United relies upon Bellusci v. Citibank,
611 N.Y.S.2d 958
(App. Div. 1994), in support of its position. To the extent the
court in that case held that, as a matter of law, a mortgagee is
barred from seeking to recover from a depositary bank that had
paid upon a check that lacked the necessary endorsements when the
mortgagee failed to institute a deficiency action against the
defaulting mortgagor, we disagree.
The court in that case concluded that because a mortgagee is
entitled to but one satisfaction of his debt, the mortgagee's
insurable interest in the property terminated with the judgment
of foreclosure. Id. at 844. There is no indication in that case
that the mortgagee had not been made whole through the
foreclosure proceedings. Indeed, the clear import of the court's
opinion is that the mortgagee had suffered no loss.
That, however, is not the case before us. We are not
confronted with a mortgagee who seeks a windfall by receiving
more than it is owed, a result that would be contrary both to
fundamental fairness and to basic principles of the Code. White
& Summers, supra, §18-6. According to all the material
submitted to us in connection with this appeal, Sovereign will
still not have recovered all that it is due. There is no
reasonable prospect of an impermissible "double recovery."
Leeds, supra, 331 N.J. Super. at 423.
United also relies upon City Nat'l Bank v. Selective Ins.
Co.,
331 N.J. Super. 298 (App. Div.), certif. denied,
165 N.J. 528 (2000), to support its position that Sovereign was compelled
to initiate a deficiency action. That case also is
distinguishable for it involved a claim by a mortgagee to recover
under an insurance policy for water damage which occurred prior
to the mortgagee obtaining the property through foreclosure. Id.

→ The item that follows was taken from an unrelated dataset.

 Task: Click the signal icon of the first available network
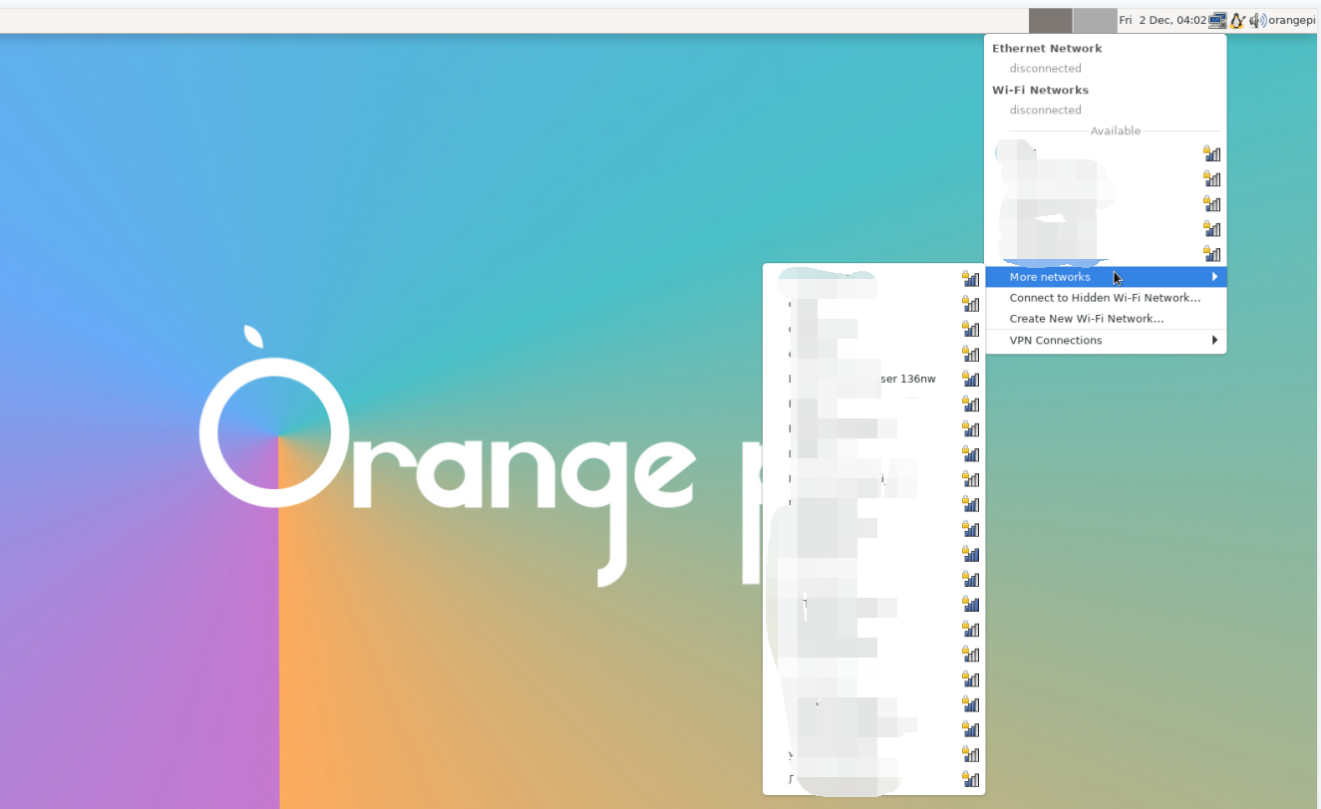click(x=1211, y=153)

at 300. It was in that context that we spoke of the mortgagee's
failure to contend or prove the property was worth less than the
mortgage debt. Id. at 301. As we noted earlier, we perceive no
basis to permit foreclosure principles to interfere with the
Code's strict liability for conversion.
B.
Nor do we agree with United's position that Sovereign did
not adequately establish its damages. Subsection (b) of N.J.S.A.
12A:3-420 provides that in an action commenced under subsection
(a), "the measure of liability is presumed to be the amount
payable on the instrument, but recovery may not exceed the amount
of the plaintiff's interest in the instrument." If United were
of the view that Sovereign acted in a commercially unreasonable
manner when it proposed to accept an offer of $140,000 for this
property, it had the burden of establishing that fact. Sovereign
is not entitled to recover more than its loss, which in this case
is the amount converted. United presented no competent proof
that Sovereign could have obtained a greater price for this
damaged property or that Sovereign's loss was any less than the
converted amount.
The cases upon which United relies are unavailing.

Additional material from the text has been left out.